第37話 盗賊団に襲われる
テッドのケリーへの訓練はさらに進んでいる。市場のお使いの指名依頼は変らない。テッドの店に着いたら、冒険者ギルドから市場のその店まで、ケリーが移動した経路の地図を描かされる。曲がり角の目印も描いて、知らない人でもこの地図で行けるように。
行商はいつもの周辺の村だが、ケリーのいるポジションは御者台ではない。御者をやらせてもらって、やっとうまく扱えるようになったところだ。だがこの頃は護衛の馬の上。大人しいし賢い馬で、道順知っているから大丈夫と言われた。それでも最初は怖かった。

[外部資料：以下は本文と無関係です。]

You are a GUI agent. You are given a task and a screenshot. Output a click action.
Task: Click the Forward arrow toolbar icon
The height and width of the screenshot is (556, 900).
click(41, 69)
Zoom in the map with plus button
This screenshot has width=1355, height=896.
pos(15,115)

何日かすると少しは慣れた。そんな時だ。護衛は気配を察知するために、いつも周りを警戒している。ケリーは嗅覚強化と聴覚強化のスキルをもらっているので、前よりもさらに気配に敏感になっている。
争う声が聞こえてきた。かなり遠いが急げば数分の距離だとわかる。別の商人の馬車が盗賊団に襲われている。テッドに急いで教える。
「テッド。向こうで商人が襲われている。盗賊だと思う。10人くらい」
アリアは人化して、気づかれないように、もう走っている。ワイズも一緒だ。アリアの服に引っ付いているようだ。ワイズというのは3日前に孵化したアリ型モンスター。ケリーの従魔になった。賢くなって欲しいからケリーがワイズと命名した。

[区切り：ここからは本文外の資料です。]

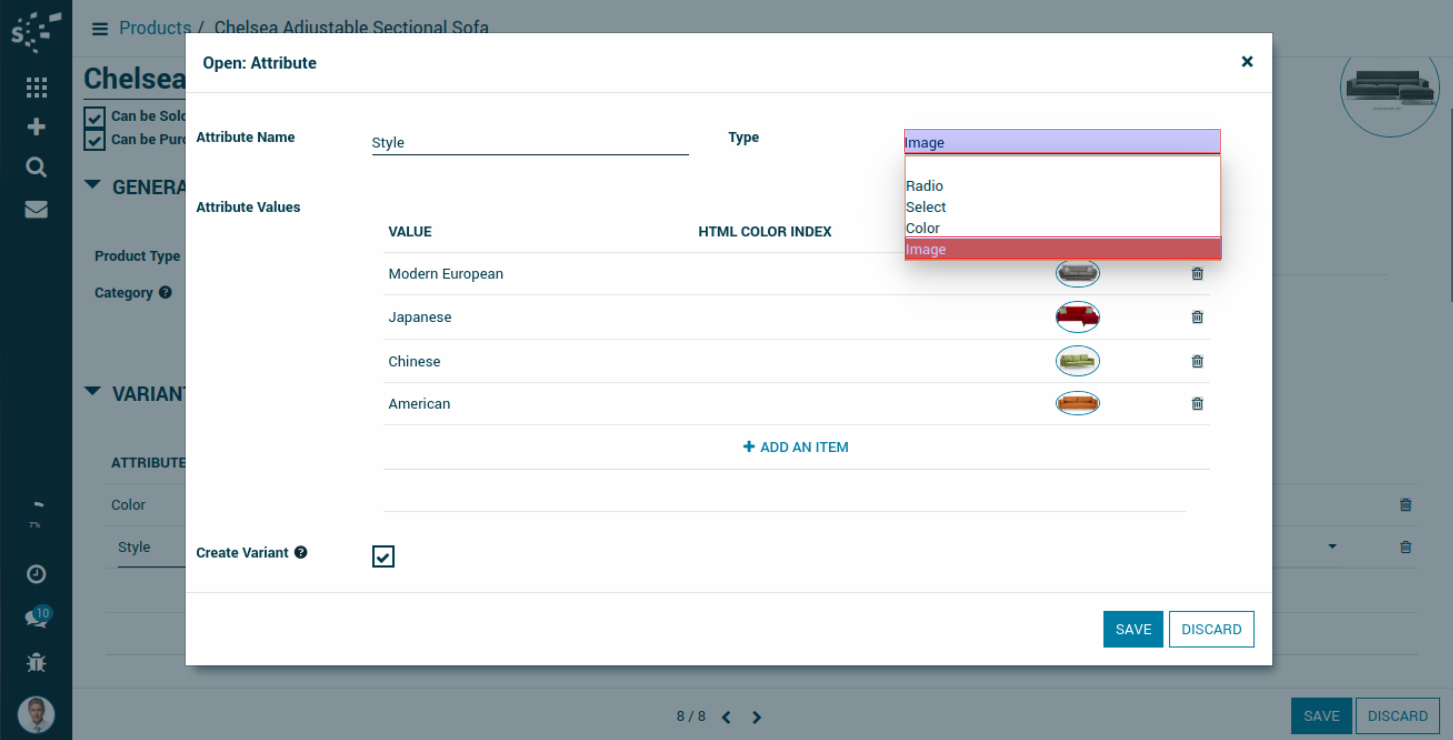Viewport: 1453px width, 740px height.
Task: Delete the Japanese attribute value row
Action: tap(1197, 317)
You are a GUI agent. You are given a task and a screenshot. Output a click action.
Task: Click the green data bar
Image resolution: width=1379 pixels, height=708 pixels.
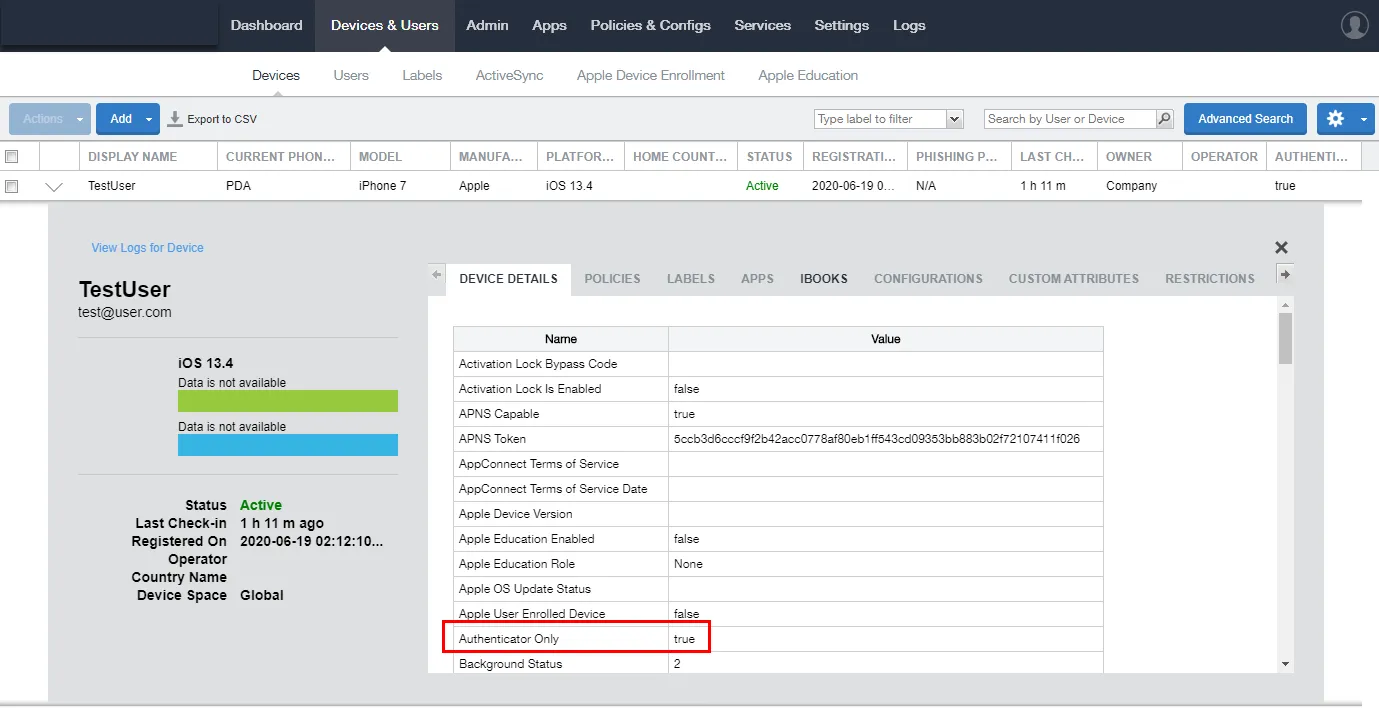click(x=288, y=401)
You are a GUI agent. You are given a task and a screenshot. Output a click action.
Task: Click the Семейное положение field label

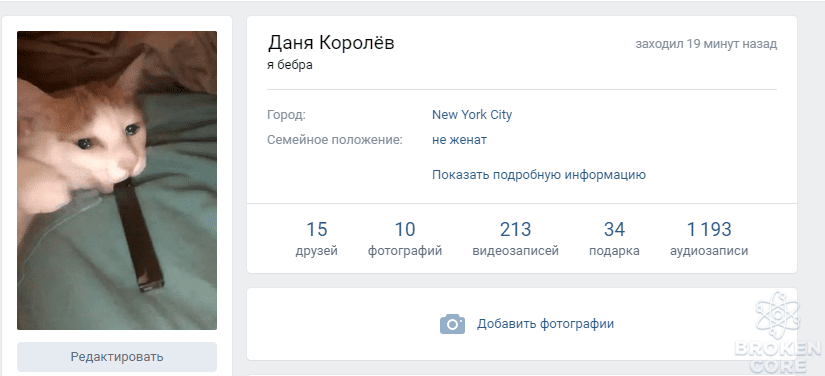335,140
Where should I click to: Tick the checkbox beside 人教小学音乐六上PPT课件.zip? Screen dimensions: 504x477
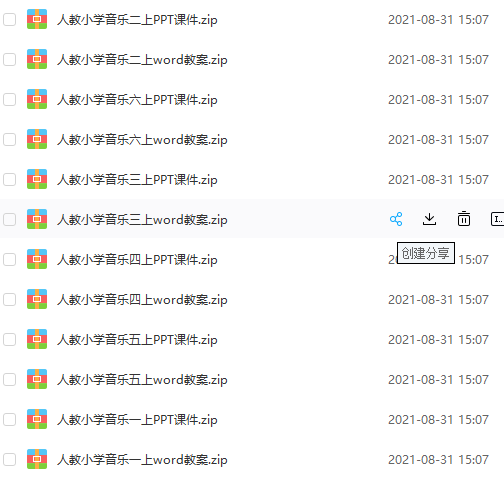point(10,100)
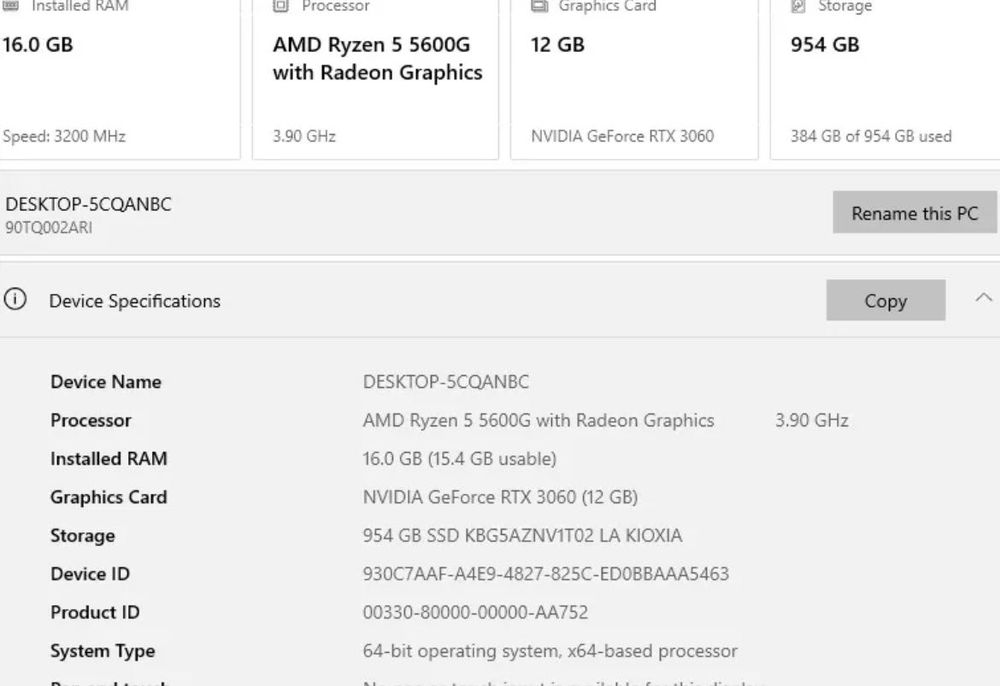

護衛の人が代わって馬に乗り、ケリーの指さす方へ、とりあえず走りだす。ケリーはテッドの隣に乗ってその後を追う。場所はピュリスの南、王都アリアスへ向かう街道だ。まだ馬車で城門から10分走ったばかり。テッドは助けを呼びに行くか迷ったが、早く現場に行くことを選んだ。テッド自身も腕が立つ一流の戦士だった。護衛も強い。
現場に着くと大型の馬車が盗賊団に囲まれていた。その馬車についていた護衛は二人。荷主の商人も強さに自信があるのか、剣を持って戦っている。そこにテッドの護衛が既に参戦している。さらにアリアが通りがかりの冒険者として小弓で参戦。
5対9で数の上では商人側の劣勢だ。だが盗賊団の3人は、すでに矢を受けて戦闘不能になっている。そこにテッドの参戦だ。ケリーは動けない3人を縄で縛る大活躍。盗賊団は逃げ出した。
テッドと襲われた商人、アリアとの間で話し合いが行われ、通りがかりの冒険者(実はアリア)には200万チコリの謝礼。アリアは急いでいると言って姿を消した。ワイズはいつの間にかケリーのポケットに帰ってきた。商人は捕まえた3人を連れてピュリスに戻り、衛兵に引き渡す。テッドにはあとで挨拶ということに。
時間は遅れたがいつも通り行商を済まし、馬に乗ってリリエスが迎えてくれる場所に来た。今夜の家は古代遺跡の塔だ。テッドが盗賊事件のあらましを語っている。テッドが去るとリリエスは
「それで蜘蛛女は?」
「通りすがりの冒険者になって、盗賊団と戦って、200万チコリもらっていなくなった」
「ワイズは?」
「ポケット」
「じゃあ行こう」
「どこへ」
「盗賊退治に決まっている」
嗅覚強化されているケリーが先頭に立つ。現場には様々な匂いがあった。
「蜘蛛女の匂いをたどればいいんだよ。やつは必ず盗賊団をつけている」
アリアの匂いならいつも嗅いでいるから、間違えることはない。